Akhir-akhir begitu marak istilah lockdown, karantina dan isolasi. Sebenarnya kata-kata tersebut sudah tidak asing lagi, namun terdapat fenomena dimana hampir semua media membahasnya, yakni dengan adanya virus baru yang bernama COVID-19 dan menjadi momok bagi semua orang.

Pasalnya virus tersebut dapat mematikan dengan gejala yang diketahui nampak seperti flu biasa serta menular dengan cepat. Tingkat kesembuhan pun berdasarkan kerjasama dari masyarakat serta pemerintah itu sendiri dalam menangani dan menekan penyebaran penyakit tersebut.

1.    Lockdown

Berdasarkan beberapa pendapat, lockdown ini diartikan sebuah tindakan dalam kondisi darurat yang dilakukan orang-orang untuk menghindari ancaman berbahaya seperti penyakit menular. Aktifitas ini dilakukan dengan cara meninggalkan gedung, bangunan ataupun wilayah yang ditetapkan.

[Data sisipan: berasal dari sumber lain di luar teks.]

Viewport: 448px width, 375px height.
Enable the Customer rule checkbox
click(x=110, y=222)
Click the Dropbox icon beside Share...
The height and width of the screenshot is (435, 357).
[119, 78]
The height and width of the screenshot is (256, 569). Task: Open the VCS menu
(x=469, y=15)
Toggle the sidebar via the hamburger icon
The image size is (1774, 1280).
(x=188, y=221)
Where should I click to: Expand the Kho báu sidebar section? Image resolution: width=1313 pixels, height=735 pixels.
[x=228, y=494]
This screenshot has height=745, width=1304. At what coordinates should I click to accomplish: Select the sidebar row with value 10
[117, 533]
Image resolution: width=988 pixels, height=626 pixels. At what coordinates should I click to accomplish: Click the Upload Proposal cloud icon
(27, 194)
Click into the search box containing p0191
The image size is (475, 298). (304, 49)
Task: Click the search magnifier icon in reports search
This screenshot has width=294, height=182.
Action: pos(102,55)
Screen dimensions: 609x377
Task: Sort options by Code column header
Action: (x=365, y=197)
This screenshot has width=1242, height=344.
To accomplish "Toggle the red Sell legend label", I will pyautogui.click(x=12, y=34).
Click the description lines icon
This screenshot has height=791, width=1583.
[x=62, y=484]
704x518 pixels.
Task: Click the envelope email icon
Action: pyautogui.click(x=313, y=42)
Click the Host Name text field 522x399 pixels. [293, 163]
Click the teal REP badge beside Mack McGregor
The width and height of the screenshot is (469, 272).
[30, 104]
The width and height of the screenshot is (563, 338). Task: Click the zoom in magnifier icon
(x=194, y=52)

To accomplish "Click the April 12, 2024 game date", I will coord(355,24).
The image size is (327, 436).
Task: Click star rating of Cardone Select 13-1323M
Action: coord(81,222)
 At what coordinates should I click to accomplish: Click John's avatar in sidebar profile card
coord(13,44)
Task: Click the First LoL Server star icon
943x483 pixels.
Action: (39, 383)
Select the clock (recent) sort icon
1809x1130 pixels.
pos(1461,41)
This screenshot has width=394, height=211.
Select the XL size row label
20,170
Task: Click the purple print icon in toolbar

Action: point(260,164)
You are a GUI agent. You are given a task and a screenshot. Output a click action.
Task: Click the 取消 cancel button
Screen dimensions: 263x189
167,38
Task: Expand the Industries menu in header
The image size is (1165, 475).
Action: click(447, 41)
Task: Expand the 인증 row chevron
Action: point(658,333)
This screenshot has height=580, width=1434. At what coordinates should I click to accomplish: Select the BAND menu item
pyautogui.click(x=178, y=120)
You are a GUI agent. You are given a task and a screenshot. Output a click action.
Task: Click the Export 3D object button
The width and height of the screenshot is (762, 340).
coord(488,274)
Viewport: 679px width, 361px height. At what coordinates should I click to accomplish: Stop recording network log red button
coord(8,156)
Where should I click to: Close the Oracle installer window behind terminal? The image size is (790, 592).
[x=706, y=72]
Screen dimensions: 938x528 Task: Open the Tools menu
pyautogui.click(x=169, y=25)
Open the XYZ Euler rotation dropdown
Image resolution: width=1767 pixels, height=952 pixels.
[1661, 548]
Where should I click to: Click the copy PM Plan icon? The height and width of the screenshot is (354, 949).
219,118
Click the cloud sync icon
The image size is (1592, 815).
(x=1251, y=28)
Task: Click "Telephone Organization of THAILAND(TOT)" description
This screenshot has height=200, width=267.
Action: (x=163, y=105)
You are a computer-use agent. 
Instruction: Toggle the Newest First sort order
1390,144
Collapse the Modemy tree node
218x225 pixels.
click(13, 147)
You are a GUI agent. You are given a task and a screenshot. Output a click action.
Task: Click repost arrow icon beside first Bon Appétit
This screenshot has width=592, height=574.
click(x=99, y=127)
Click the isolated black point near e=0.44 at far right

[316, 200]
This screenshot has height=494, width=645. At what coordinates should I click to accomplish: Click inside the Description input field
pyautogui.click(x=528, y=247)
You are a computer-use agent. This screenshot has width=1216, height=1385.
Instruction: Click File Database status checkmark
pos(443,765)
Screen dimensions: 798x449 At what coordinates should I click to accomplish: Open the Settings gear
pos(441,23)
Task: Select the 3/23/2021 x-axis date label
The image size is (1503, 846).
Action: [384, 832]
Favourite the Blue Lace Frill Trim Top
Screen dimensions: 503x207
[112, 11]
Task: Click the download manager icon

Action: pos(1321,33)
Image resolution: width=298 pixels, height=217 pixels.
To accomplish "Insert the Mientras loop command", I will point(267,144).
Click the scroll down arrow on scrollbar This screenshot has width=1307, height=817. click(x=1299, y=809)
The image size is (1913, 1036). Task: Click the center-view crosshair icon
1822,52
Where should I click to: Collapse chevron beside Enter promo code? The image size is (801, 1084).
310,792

Selain itu, diberlakukan lockdown artinya orang-orang dilarang keluar masuk wilayah tertentu, bepergian serta beraktifitas di area publik meskipun itu untuk sekolah maupun bekerja. Hal ini dilakukan karena sebuah kebijakan atas penyelamatan nyawa banyak orang dari ancaman bahaya.

2.    Karatina

Sedangkan karantina ini menurut beberapa sumber merupakan sebuah aktifitas yang dilakukan kelompok atau individu untuk memisahkan diri atau membatasi kegiatan dalam rangka menghindari bahaya seperti terpapar virus Corona.

Tujuan yang dimiliki sebenarnya sama, yaitu mencegah penyebaran yang membahayakan banyak nyawa. Akan tetapi, secara bahasa mereka berbeda karena dalam artian ia dilakukan hanya untuk orang-orang yang terindikasi tertular namun tidak terdapat gejala nampak.

3.    Isolasi

Berbeda dengan karantina dan lockdown, isolasi ini dapat diartikan sebagai pemisahan. Dalam kasus virus Corona ini, lebih tepatnya hanya dilakukan untuk orang-orang yang telah terinfeksi saja, sedangkan yang lainnya tidak perlu. Termasuk orang-orang yang telah menunjukkan gejala.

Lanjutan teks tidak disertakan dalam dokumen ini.